History Returning as Art
Sanpete County, Part 2 of 2
In his shop on Mt. Pleasant's historic main street, Paul Hart lets me look around while he works and listens to the radio. It is Sunday, and Hart, a violin maker, has a handful of students at work learning to make and restore violins. Those which are done lay on their side in a row. Hart stops work frequently and looks up or out the window; on his radio is a broadcast of the semi-annual general conference of the Mormon church. On the radio now, the church's prophet is speaking in somber tones. October sunlight threads into his workshop, warming it, and illuminating the columns of dust that hang in the air. Outside, it is barely warm, the last good day of weather in October, and by next week snow will cover the San Pete Valley. Hart says nothing, the students come to the front room occasionally to get a tool, and I leave without asking how much the violins cost.

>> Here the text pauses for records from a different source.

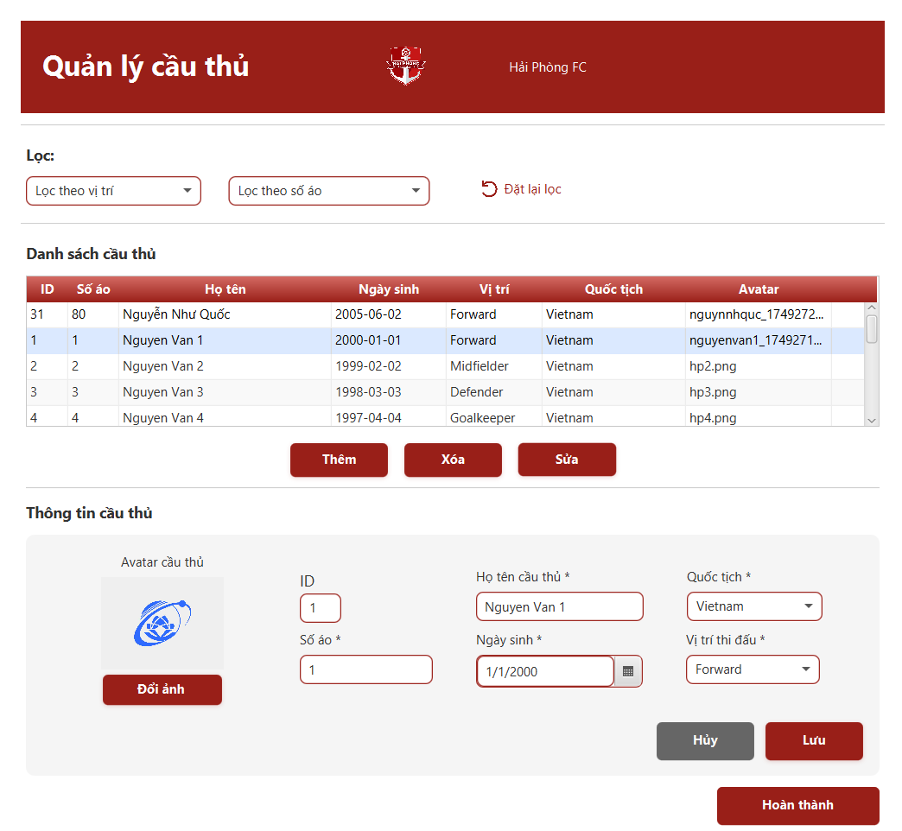Expand the 'Lọc theo số áo' dropdown
The image size is (902, 831).
328,191
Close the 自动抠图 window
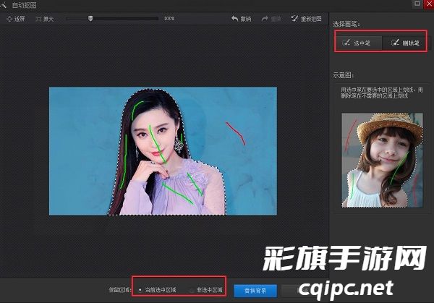This screenshot has width=434, height=303. click(427, 4)
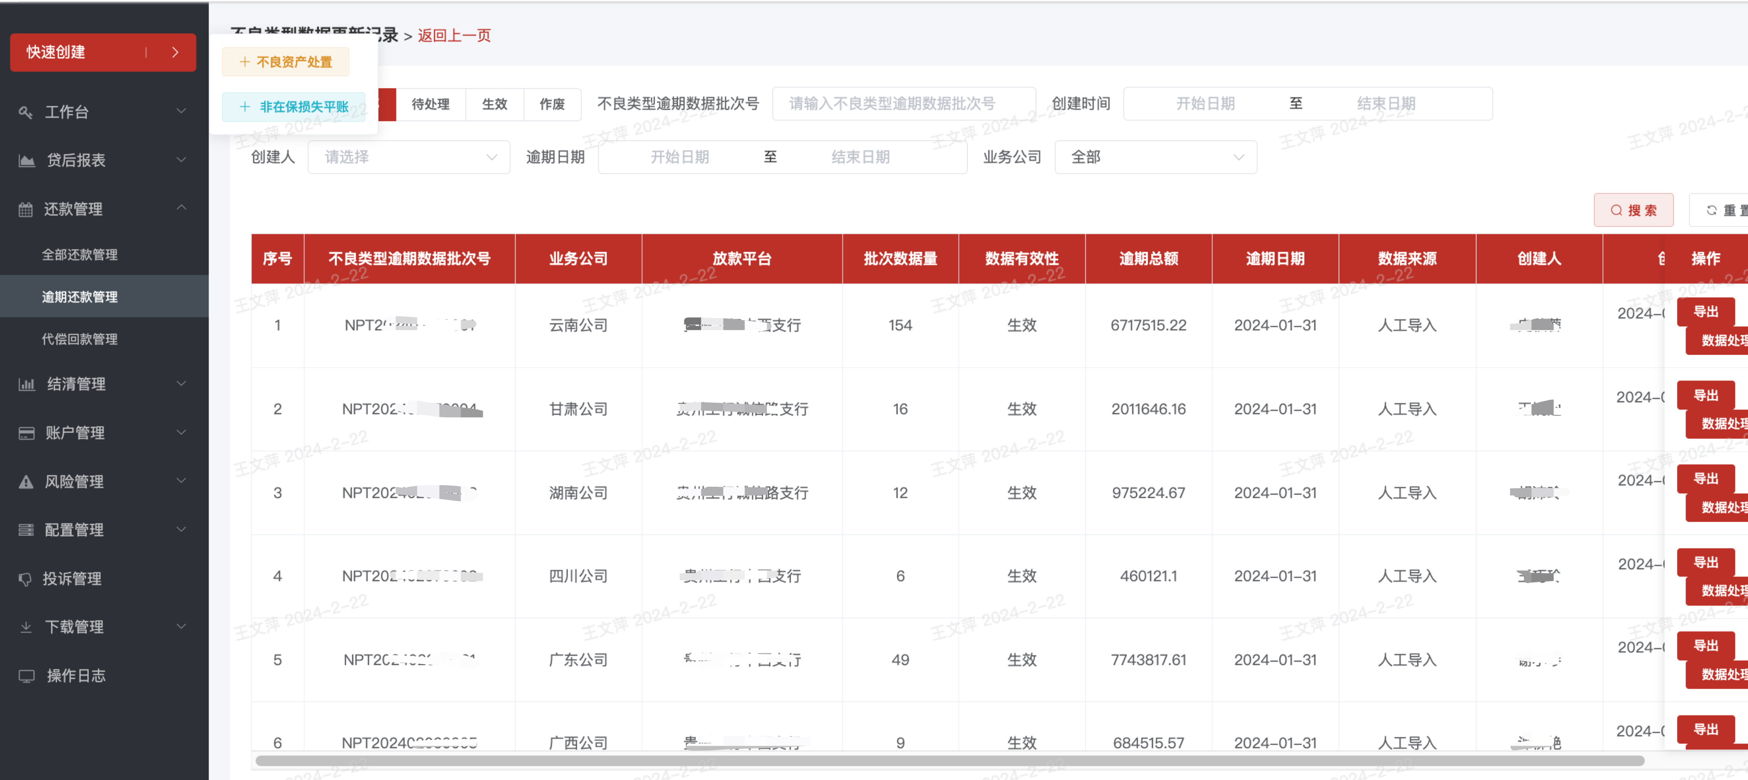Click the 不良类型逾期数据批次号 input field
The image size is (1748, 780).
(903, 104)
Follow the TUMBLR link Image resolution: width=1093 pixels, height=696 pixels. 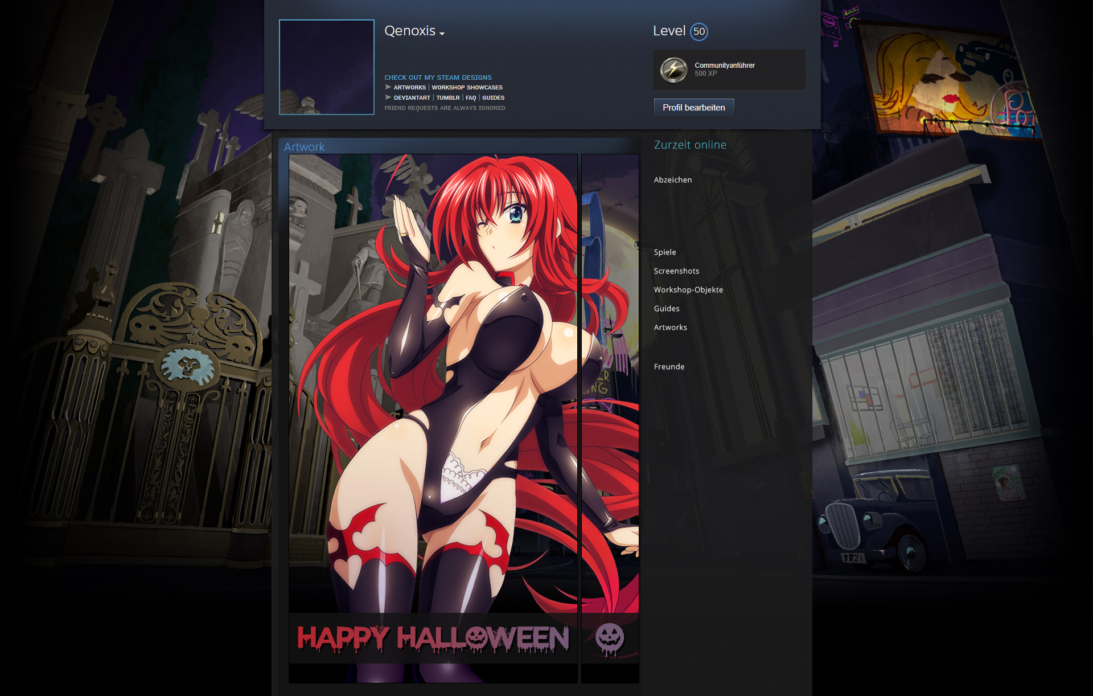tap(447, 98)
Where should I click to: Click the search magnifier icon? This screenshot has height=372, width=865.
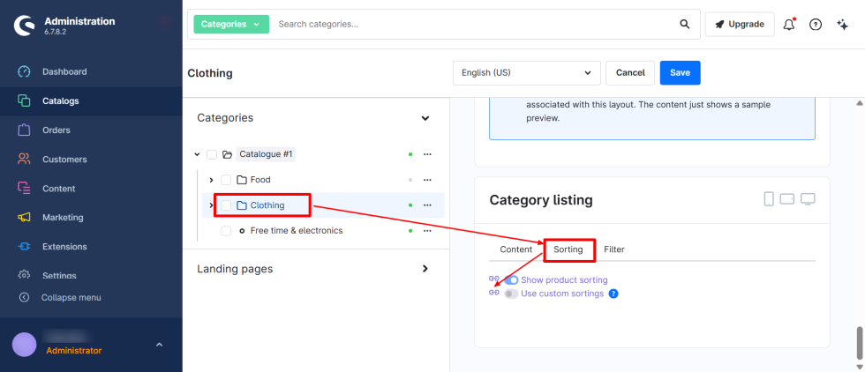684,25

At Mom's, the biscuits and gravy are no cutesy side dish. The biscuits hulk on the plate, and the pepper-specked gravy is like a thick, immobile ocean. I eat reading the newspaper, and the café slowly fills with patrons, some regulars, some passers-through who took a short detour from Interstate 70. Mom's how do you describe Mom's? Maybe National Geographic said it best in 1996 when, in a story about Utah, Mom's earned a picture and a cutline. 'The Old West is served hot and fresh daily at Mom's Café in Salina, where travelers and townspeople stop for chicken-fried steak and mashed potatoes.' The blurb goes on to say that Carolyn Jensen, owner and, essentially, 'Mom,' had briefly feared that locals would gravitate toward the new Denny's at the edge of town but that before too long, they came back.
This Sunday morning is still early. I push the pile of newspapers aside and drain my coffee. Outside, the sky is dawn's purpley undertones, about to give way to blinding blue and occasional south breezes. Filled to the brim and swaying, almost, from the near-gallon of coffee I just had, I swagger back to my bike and head out of town.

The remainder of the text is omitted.